Content starts

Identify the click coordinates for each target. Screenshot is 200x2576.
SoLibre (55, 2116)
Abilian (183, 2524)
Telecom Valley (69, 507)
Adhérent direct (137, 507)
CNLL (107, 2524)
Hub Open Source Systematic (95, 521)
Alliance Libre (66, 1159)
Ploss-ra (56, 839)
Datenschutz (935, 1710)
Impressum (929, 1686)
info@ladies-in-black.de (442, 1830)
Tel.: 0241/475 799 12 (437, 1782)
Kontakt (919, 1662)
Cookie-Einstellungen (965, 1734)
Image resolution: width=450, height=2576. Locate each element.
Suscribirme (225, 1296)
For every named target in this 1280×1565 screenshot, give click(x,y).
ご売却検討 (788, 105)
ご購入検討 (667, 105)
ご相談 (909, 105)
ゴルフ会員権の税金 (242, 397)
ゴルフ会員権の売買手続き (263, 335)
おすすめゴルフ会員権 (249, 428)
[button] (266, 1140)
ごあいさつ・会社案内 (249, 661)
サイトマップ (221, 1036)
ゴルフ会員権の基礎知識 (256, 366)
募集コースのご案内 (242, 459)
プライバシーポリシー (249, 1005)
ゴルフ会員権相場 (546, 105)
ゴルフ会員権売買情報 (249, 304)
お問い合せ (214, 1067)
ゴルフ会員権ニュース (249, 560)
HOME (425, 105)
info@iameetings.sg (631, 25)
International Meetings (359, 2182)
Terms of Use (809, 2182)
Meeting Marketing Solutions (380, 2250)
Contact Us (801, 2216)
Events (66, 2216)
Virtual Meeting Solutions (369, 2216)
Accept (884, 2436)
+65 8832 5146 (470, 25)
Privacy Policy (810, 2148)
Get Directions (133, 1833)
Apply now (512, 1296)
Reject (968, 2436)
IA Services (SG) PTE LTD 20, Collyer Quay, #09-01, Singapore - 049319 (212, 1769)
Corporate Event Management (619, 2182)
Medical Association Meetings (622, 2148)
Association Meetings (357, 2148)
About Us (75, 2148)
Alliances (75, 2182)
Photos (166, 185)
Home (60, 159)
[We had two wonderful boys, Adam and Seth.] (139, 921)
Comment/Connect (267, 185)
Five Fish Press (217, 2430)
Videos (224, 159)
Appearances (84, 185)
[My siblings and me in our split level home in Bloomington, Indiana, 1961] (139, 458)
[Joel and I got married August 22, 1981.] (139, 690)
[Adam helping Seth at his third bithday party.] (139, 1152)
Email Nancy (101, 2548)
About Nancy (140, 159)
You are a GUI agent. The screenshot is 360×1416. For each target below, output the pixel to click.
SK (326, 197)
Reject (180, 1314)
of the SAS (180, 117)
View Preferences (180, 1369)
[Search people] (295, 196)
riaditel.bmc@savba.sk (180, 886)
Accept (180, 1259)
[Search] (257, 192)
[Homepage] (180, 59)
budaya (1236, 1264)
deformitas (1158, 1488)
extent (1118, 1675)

Content ends

How to complete this task
All lines from the first line of the listing above through the line containing "Suscribirme (225, 1296)" are to be retyped exactly. Leave out any other line.

Answer section
Identify the click coordinates for each target. Screenshot is 200x2576.
SoLibre (55, 2116)
Abilian (183, 2524)
Telecom Valley (69, 507)
Adhérent direct (137, 507)
CNLL (107, 2524)
Hub Open Source Systematic (95, 521)
Alliance Libre (66, 1159)
Ploss-ra (56, 839)
Datenschutz (935, 1710)
Impressum (929, 1686)
info@ladies-in-black.de (442, 1830)
Tel.: 0241/475 799 12 (437, 1782)
Kontakt (919, 1662)
Cookie-Einstellungen (965, 1734)
Image resolution: width=450, height=2576. Locate each element.
Suscribirme (225, 1296)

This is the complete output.